# WHAT THE TASK REQUIRES:
Only one stretch of the listing below is wanted. Begin at the line that has "520x435 pixels.", stop after the line that has "Image resolution: width=994", and repeat every line in between exactly.

MATERIAL PROVIDED START

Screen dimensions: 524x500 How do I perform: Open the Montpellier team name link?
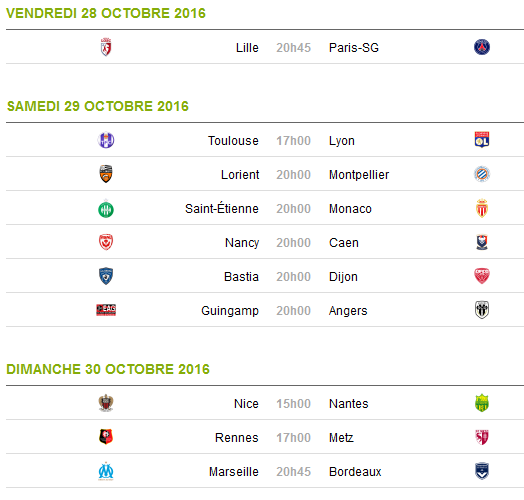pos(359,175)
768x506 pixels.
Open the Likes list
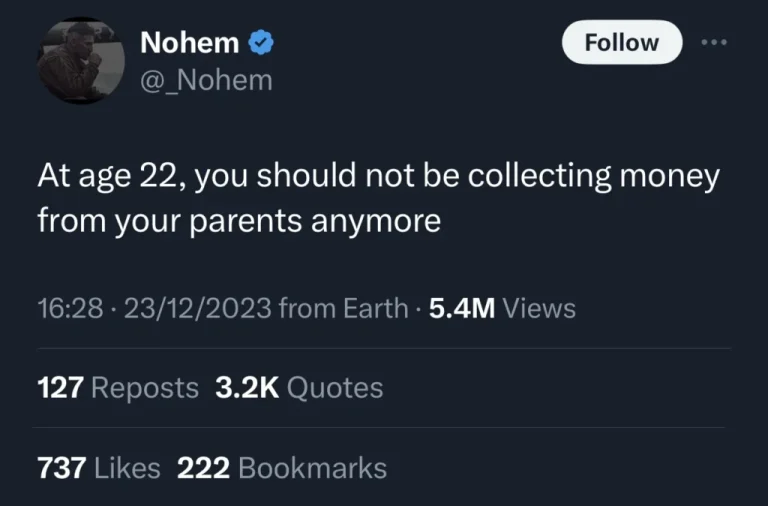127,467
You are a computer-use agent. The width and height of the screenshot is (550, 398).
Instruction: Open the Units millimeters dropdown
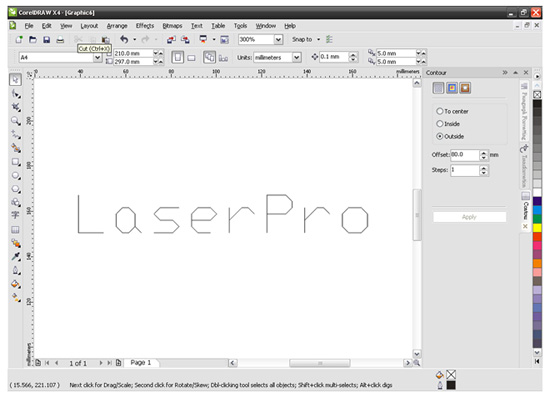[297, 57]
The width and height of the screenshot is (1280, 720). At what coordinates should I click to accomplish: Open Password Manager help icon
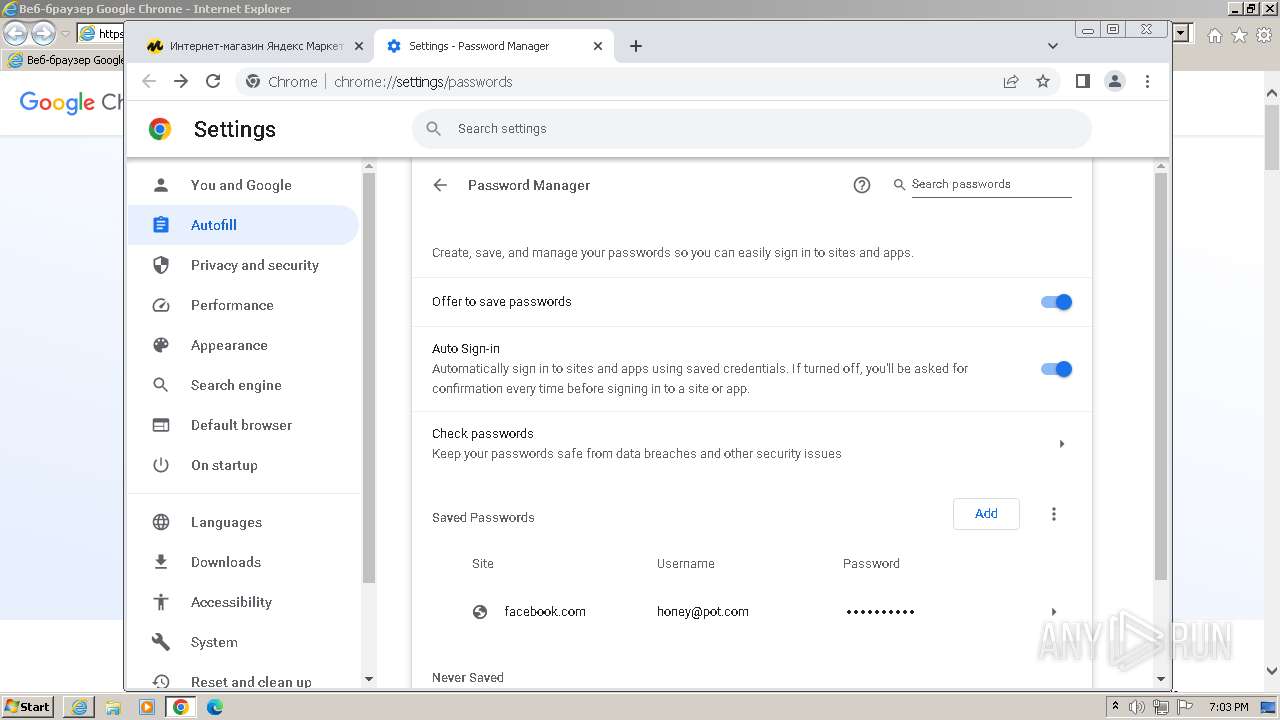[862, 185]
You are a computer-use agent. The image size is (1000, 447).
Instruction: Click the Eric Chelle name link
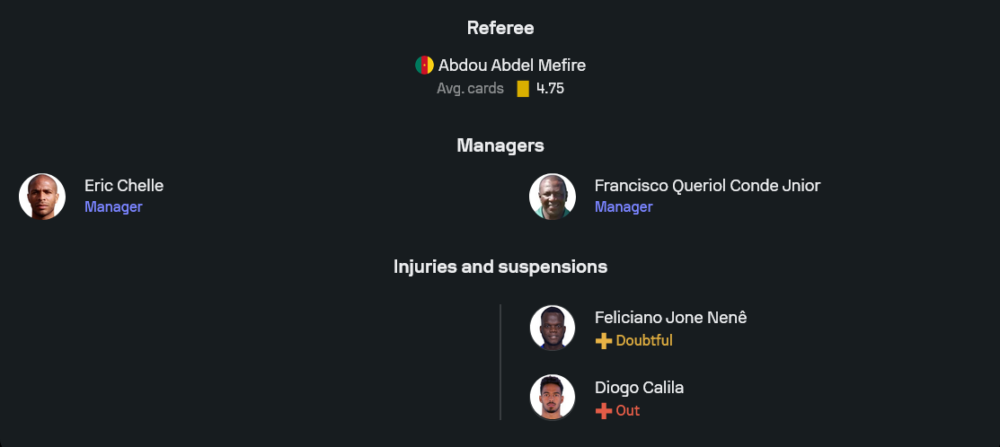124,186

MATERIAL PROVIDED END
MATERIAL PROVIDED START

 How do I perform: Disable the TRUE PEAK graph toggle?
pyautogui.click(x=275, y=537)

MATERIAL PROVIDED END
MATERIAL PROVIDED START

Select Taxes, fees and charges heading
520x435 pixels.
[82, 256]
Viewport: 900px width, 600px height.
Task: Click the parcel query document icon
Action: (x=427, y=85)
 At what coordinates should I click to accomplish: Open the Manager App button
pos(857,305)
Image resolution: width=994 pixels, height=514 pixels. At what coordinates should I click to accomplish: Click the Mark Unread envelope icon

MATERIAL PROVIDED END

# RESPONSE AREA:
520x435 pixels.
[82, 256]
Viewport: 900px width, 600px height.
Task: Click the parcel query document icon
Action: (x=427, y=85)
 At what coordinates should I click to accomplish: Open the Manager App button
pos(857,305)
Image resolution: width=994 pixels, height=514 pixels. At what coordinates should I click to accomplish: Click the Mark Unread envelope icon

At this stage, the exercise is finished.